During the late-'20s, independent
neighborhood theaters catering to a distinct working class audience
were bought up by regional and national chains. As a result, the
movie-going experience became more uniform, with working class
and middle class theaters offering the same programs. Especially
after the introduction of the "talkies," many working-class
movie houses shut down, unable to meet the cost of converting
to sound.
For decades, engineers had searched
for a practical technology to add synchronized recorded sound
to the movies. In the 1890s, Thomas Edison tried unsuccessfully
to popularize the "kinetophone--which combined a kinetoscope
with a phonograph. In 1923, Lee De Forest, an American inventor,
demonstrated the practicality of placing a soundtrack directly
on a film strip, presenting a newsreel interview with President
Calvin Coolidge and musical accompaniments to several films. But
the film industry showed remarkably little interest in sound,
despite the growing popularity of radio. Hollywood feared the
high cost of converting its production and exhibition to sound
technology.
Warner Brothers, a struggling
industry newcomer, turned to sound as a way to compete with its
larger rivals. A prerecorded musical sound track eliminated the
expense of live entertainment. In 1926, Warner Brothers released
the film Don Juan--the first film with a synchronized film score--along
with a program of talking shorts. The popularity of The Jazz
Singer, which was released in 1927, erased any doubts about
the popular appeal of sound, and within a year, 300 theaters were
wired for sound.
The arrival of sound produced
a sharp upsurge in movie attendance, which jumped from 50 million
a week in the mid-20s to 110 million in 1929. But it also produced
a number of fundamental transformations in the movies themselves.
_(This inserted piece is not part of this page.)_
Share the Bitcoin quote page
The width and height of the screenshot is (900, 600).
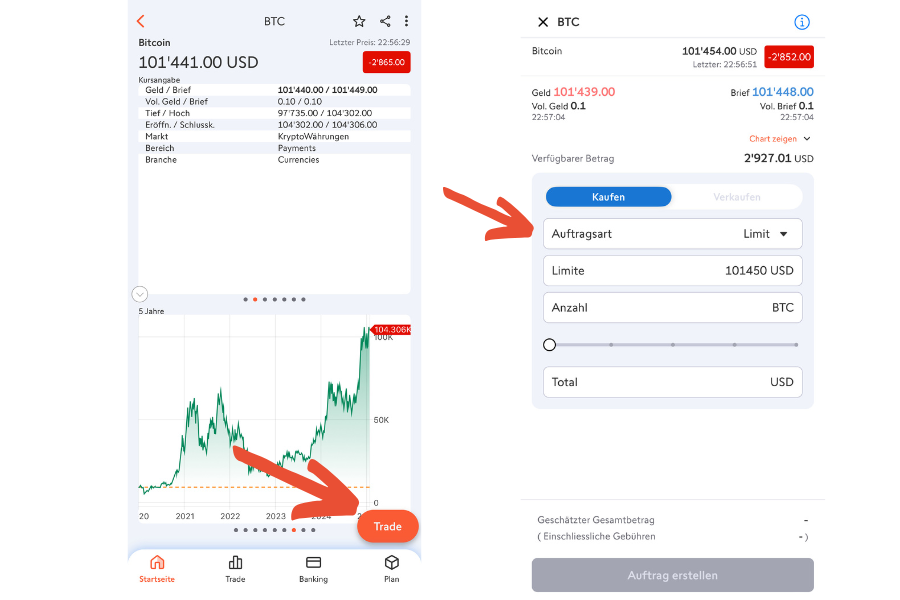pos(385,21)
As Robert Ray has shown, sound made the movies more American.
The words that Al Jolson used in The Jazz Singer to herald the
arrival of sound in the movies - "You ain't heard nothing
yet" - embodied the new slangy, vernacular tone of the talkies.
Distinctive American accents and inflections quickly appeared
on the screen, like James Cagney's New Yorkese or Gary Cooper's
Western drawl. The introduction of sound also encouraged new film
genres - like the musical, the gangster film, and comedies that
relied on wit rather than slapstick.
In addition, the talkies dramatically
changed the movie-going experience, especially for the working
class. Where many working class audiences had provided silent
films with a spoken dialogue, movie-goers were now expected to
remain quiet. As one film historian has observed: "The talking
audience for silent pictures became a silent audience for talking
pictures. "Moreover, the stage shows and other forms of live
entertainment that had appeared in silent movie houses increasingly
disappeared, replaced by newsreels and animated shorts.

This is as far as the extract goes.